The Venture SpotLight turns to Rebecca Lovell today, with the first installment of our interview with her. Among the many hats she wears, Rebecca is the Chief Business Officer of GeekWire, the tech news site based in Seattle. In that role, she oversees advertising, sponsorship, planning GeekWire events and generally helping GeekWire connect with the Pacific Northwest technology community. Some the other roles Rebecca fills: mentor for TechStars and The Founder Institute; community advisor to Startup Weekend; professor of a class on venture capital investing at the University of Washington Foster School of Business; board member of the Northwest Entrepreneur Network; classically trained flutist; self-described “karaoke junkie”; National Merit Scholar; valedictorian of Garfield High School; and former mathlete (ask her about having 75 students create a human mobius strip).
What are the best and worst aspects of your job at GeekWire?
Best: I get to work with smart, motivated, passionate geeks and meet with them every day. I love evangelizing our mission – putting our region on the global map of innovation, where it belongs. Shining a light on innovation wherever it happens. Celebrating and supporting geekdom.
Worst: I am not a patient woman. I can see where our business can go 6, 12, 18 months from now and can’t wait for rolling out some amazing stuff that I could tell you about, but would have to kill you. Ordering is important and I don’t want to screw it up. Along those lines, there’s a lot of behind-the-scenes, keeping-the-lights on stuff that is the prelude to greatness.
What advice would you give to someone applying for a job at a startup? Embrace uncertainty. You may be applying for a specific job but you will need to be a generalist – a real team player. That provides huge opportunity but is a big responsibility – you’ve got to call for the ball. If you see a problem, present a solution, or just fix it. You’ve got to be nimble and move at the speed of startups.
Is there a woman working in technology who particularly impresses you? Katie Thompson from Trilogy; Maria Zhang of Zillow, MSN and now Location Genome; Christina Lomasney of Modumetal. How much space do you have?
What are your thoughts about how to recruit/retain more women working in technology careers?
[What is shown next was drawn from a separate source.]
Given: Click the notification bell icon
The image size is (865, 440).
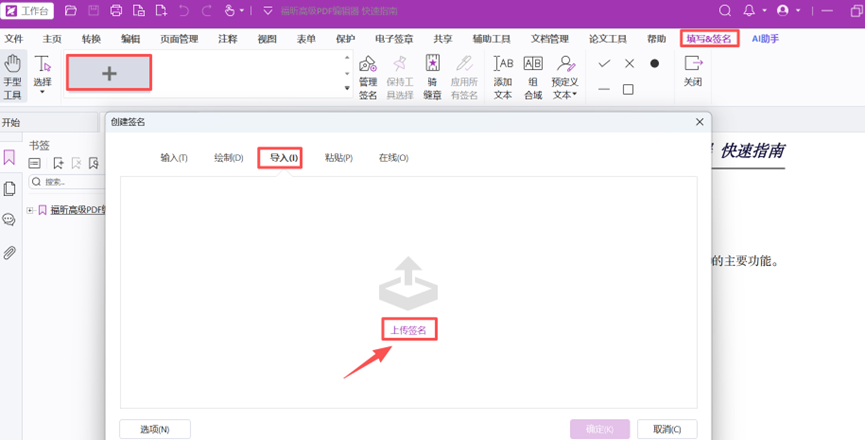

I’ve talked to all these young guys in my class (most of my students are men) and they’ll say “If Zuckerberg can do it, I can do it.” You need more women Zuckerberg types out there, but you also need incremental role models. If Zuckerberg is point Z in this path, we need to be able to connect the dots leading to that. If I can get out there and be at events and meet young women, they can have somebody who’s in the community giving them the feeling of “if that person can do it, I can too.”
Just about anyone can be one of those incremental, role model types. You need twenty more and you need the Susan Sigls, who has been in technology and co-founded SeaPoint Ventures, and you need the Maria Zhangs who is a technical genius and built the back end of Zillow and did some great things at MSN. We need more of those examples in their twenties and thirties and forties and fifties so young women have role models. And have people that they can hang out with at events too.
You need a little bit of critical mass. It can be tough to show up and be one of two women at a hundred-person event. Let’s make that five and let’s turn that five into ten and twenty. This might not sound like much, but I was delighted that a third of the attendees at our GeekWire launch party were women. For a tech event, I’m really proud of that. It’s not where we need to be, but it’s a start. And you start by having women in visible positions. Jenni Hogan was our featured golfing celebrity. She happens to be a traffic reporter but she’s also starting a website and a viable business called Mission Hot Mama and so we need more of those examples out there, bringing young women along and keeping them around.
What advice would you give entrepreneurs trying to build a strong team? Other than the “hire slow, fire fast” mantra (a quote from my boss during my executive search days), I would say hire for human qualities, not (just) experience. If you hire someone strictly based on what they have done, that could be all they’ll ever do. Focus on cultural fit and aptitude. Smart, passionate people will get the job done! There’s no substitute for brilliant coders, obviously – so I’m talking more about utility players or business folks here.